→ **Tasks and exercises**
**A.** In the court opinion below, how old was the minor driving Guenther's automobile at the time of the collision?
**B.** Summarize the court opinion below in two sentences.
**C.** Pick up the court opinion below after its final sentence and carry it further.

→ **Excerpt**
☆ ☆ ☆ ☆ ☆ ☆ ☆

United States Fidelity Guaranty Company v. Guenther/Opinion of the Court
United States Supreme Court
United States Fidelity Guaranty Company v. Guenther
Argued: Jan. 23, 1930. --- Decided: Feb 24, 1930
In February, 1925, the Fidelity & Guaranty Co. issued to Guenther, a resident of Cleveland, Ohio, an automobile insurance policy, insuring him against loss and expense arising from claims upon him for damages in consequence of any accident occurring within the United States or Canada by reason of the use of his automobile and resulting in bodily injuries to another person. The policy provided that it was subject to the express condition that it 'shall not cover any liability of the assured while (the automobile is) being operated by any person under the age limit fixed by law or under the age of sixteen years in any event.'
In May, while the policy was in force, the automobile was being operated, with Guenther's consent and premission, by a minor seventeen years of age upon the highways and streets of the city of Lakewood, Ohio, and collided with an inflicted personal injuries upon a third person. At that time there was in force in the city of Lakewood an ordinance which made it 'unlawful for any owner, bailee, lessee or custodian of any motor vehicle to permit a minor under the age of 18 years to operate or run said motor vehicle upon public highways, streets or alleys in said City of Lakewood.' No statute of the State of Ohio made unlawful the operation of an automobile by minors over sixteen years of age.
The injured person sued Guenther, and recovered judgment. Guenther, having paid this judgment, brought an action against the Company on the insurance policy to recover the loss and expense incurred by him in the personal injury suit. This was removed to the Federal District Court for northern Ohio, where Guenther recovered judgment, which was affirmed by the Circuit Court of Appeals. 31 F.(2d) 919.
The sole question presented here is whether, under the terms of the policy, liability of the Company was excluded by reason of the municipal ordinance.
1. We think that within the plain meaning of the policy the operator of the automobile was 'under the age limit fixed' by the ordinance. Ture it is that the ordinance does not fix a general age limit for operators of automobiles. but as the ordinance makes it unlawful for the owner of an automobile to permit a minor under eighteen years of age to operate it, to say that when the owner permits a minor only seventeen years of age to operate it the operator is not 'under the age limit fixed' by the ordinance, would be merely sticking in the bark.

☆ ☆ ☆ ☆ ☆ ☆ ☆

→ **Extracted material**
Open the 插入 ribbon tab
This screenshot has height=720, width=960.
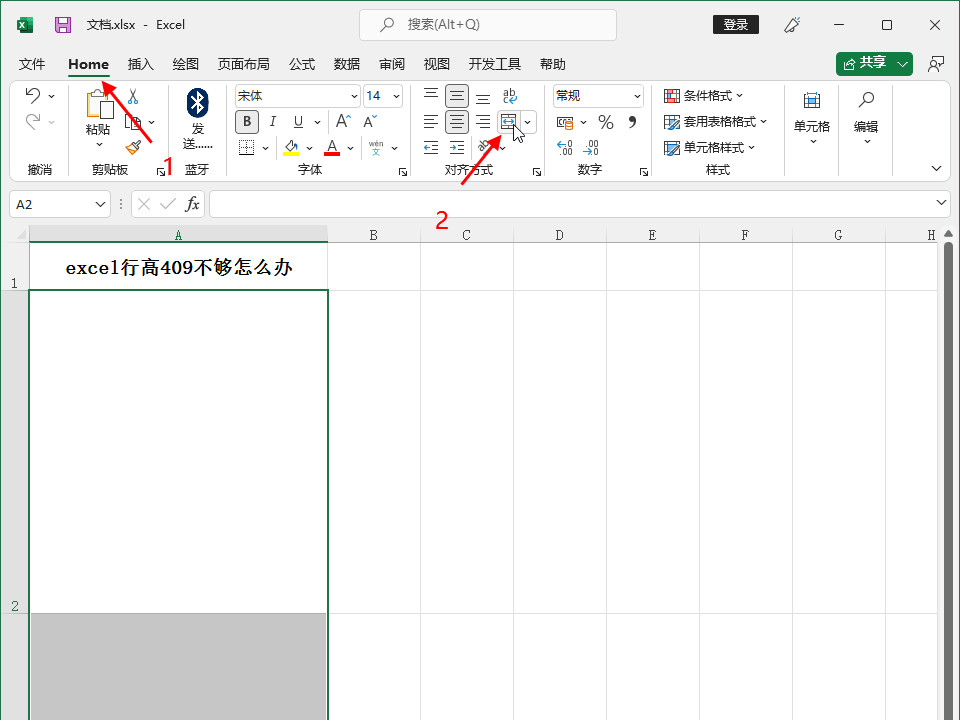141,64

☆ ☆ ☆ ☆ ☆ ☆ ☆

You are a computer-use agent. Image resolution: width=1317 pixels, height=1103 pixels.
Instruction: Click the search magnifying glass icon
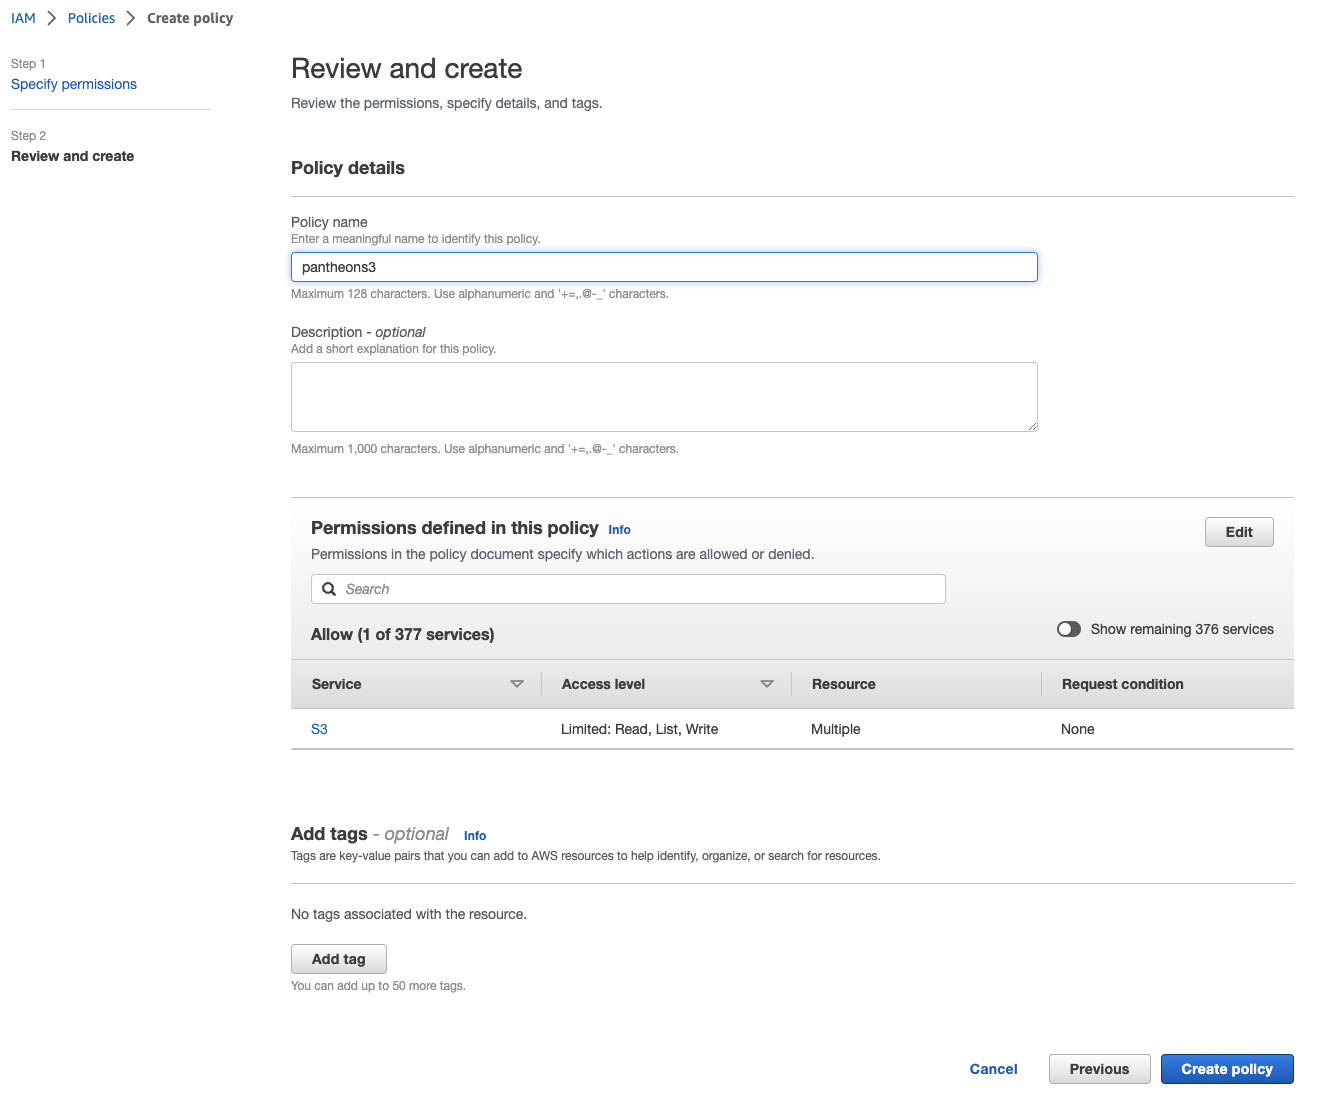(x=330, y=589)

☆ ☆ ☆ ☆ ☆ ☆ ☆

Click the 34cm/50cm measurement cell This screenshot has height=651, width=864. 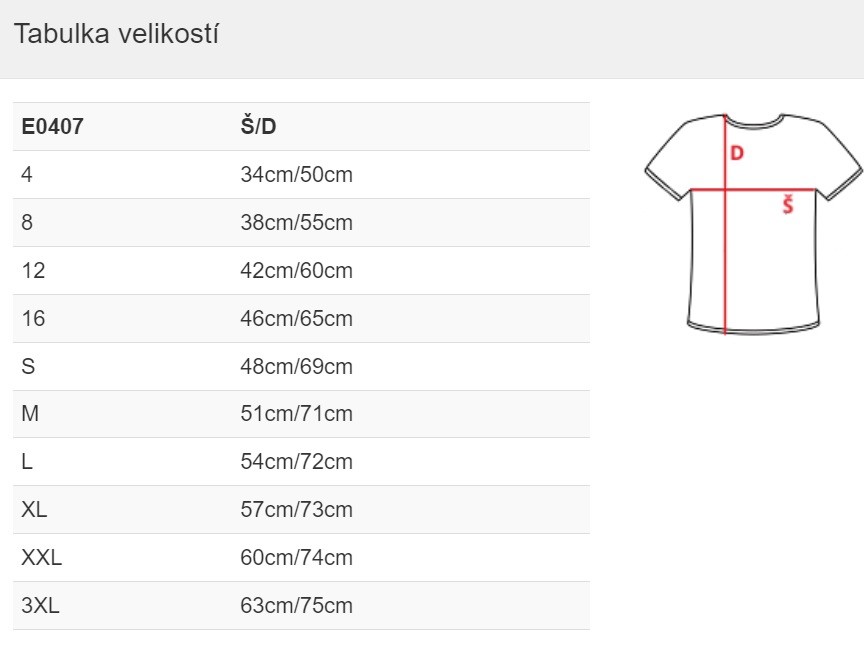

☆ ☆ ☆ ☆ ☆ ☆ ☆

→ **Outputs for the tasks**
**A.** The minor was seventeen years old.

**B.** Guenther's automobile insurance policy excluded liability while the car was driven by anyone under the age limit fixed by law. After a seventeen-year-old drove the car with his permission and injured someone in Lakewood, Ohio, where an ordinance forbade owners from letting minors under eighteen drive, the Court held that the driver was under the age limit fixed by that ordinance.

**C.**
2. The fact that a State statute prohibits the employment of a child under sixteen years of age to operate an automobile [1] does not affect the validity of the city ordinance. Municipal corporations in Ohio are given 'special power to regulate the use of the streets, to be exercised in the manner provided by law,' and 'the care, supervision and control of public highways, streets,' etc. [2] Plainly, the general statute which merely forbids the employment of minors under sixteen teen years to operate automobiles, does not prevent the city, in the exercise of its delegated power to regulate the use of its streets, from prohibiting the operation of automobiles by minors under eighteen years of age. Such a regulation merely supplements locally the provision of the general statute and is not in conflict with it. Thus in Heidle v. Baldwin, 118 Ohio St. 375, 385, 161 N. E. 44, 58 A. L. R. 1186, the court held that a minicipality had the power to adopt regulations as to the use of its streets in addition to those imposed by a state statute, and sustained an ordinance imposing a more onerous obligation upon drivers at intersecting streets than that imposed by the statute.
3. This brings use to the question whether the age limit fixed by the municipal ordinance is one 'fixed by law' within the meaning of the policy.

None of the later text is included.